▶ _Brief_:
State how many lines of the data contain the word "agent", and write nothing besides the number.
┌─ Records for processing
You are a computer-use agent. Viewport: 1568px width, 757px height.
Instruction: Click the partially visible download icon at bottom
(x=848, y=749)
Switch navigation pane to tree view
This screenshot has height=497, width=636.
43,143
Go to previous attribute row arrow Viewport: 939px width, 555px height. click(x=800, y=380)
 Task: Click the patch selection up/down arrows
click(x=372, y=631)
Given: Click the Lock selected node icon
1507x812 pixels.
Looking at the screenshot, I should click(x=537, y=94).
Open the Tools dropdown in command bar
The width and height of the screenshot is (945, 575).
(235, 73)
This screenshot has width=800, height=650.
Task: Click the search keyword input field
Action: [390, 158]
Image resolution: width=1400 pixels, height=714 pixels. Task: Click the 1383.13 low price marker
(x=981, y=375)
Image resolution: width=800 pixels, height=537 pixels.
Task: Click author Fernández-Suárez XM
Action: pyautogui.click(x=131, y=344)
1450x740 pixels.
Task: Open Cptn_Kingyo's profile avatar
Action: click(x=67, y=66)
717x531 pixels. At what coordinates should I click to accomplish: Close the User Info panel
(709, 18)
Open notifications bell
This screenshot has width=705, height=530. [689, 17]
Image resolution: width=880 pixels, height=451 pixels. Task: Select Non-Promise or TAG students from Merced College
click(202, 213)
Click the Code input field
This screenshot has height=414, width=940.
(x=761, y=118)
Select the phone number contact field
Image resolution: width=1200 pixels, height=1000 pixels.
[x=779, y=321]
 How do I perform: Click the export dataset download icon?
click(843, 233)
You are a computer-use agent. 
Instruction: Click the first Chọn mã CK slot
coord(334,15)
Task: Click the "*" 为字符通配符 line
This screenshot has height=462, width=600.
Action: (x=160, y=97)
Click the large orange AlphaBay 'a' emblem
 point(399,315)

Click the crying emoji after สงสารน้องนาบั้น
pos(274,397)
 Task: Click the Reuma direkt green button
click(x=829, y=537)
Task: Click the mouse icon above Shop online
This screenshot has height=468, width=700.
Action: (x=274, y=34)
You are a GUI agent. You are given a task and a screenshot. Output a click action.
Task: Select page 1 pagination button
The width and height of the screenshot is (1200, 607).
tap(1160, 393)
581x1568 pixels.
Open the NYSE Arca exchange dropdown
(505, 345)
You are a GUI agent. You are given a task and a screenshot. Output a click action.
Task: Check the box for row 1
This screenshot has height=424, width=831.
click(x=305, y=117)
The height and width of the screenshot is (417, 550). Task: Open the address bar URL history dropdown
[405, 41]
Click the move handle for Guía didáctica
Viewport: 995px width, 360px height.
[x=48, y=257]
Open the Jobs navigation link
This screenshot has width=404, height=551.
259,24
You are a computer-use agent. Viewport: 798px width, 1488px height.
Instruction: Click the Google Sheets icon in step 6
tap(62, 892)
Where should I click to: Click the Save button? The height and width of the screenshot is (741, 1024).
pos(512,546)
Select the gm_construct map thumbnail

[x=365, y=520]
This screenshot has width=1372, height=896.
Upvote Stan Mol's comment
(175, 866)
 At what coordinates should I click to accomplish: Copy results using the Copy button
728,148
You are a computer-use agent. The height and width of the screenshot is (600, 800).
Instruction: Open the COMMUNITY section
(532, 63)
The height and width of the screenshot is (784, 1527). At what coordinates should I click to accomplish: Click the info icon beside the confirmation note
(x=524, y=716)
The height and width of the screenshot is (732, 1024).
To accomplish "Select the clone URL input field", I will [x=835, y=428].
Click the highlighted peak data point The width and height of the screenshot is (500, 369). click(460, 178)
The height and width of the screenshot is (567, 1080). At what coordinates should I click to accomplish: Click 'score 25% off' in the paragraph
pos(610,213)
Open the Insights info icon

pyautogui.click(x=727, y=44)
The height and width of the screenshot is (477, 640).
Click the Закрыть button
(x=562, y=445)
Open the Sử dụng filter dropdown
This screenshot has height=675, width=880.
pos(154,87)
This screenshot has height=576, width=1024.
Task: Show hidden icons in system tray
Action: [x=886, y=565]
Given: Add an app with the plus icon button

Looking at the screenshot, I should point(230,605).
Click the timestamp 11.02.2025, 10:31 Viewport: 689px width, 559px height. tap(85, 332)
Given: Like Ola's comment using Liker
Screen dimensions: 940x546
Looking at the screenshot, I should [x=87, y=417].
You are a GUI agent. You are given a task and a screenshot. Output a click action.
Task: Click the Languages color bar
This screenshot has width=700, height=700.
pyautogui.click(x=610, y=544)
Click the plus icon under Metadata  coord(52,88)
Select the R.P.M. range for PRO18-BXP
└─
▶ _Exercise result_:
7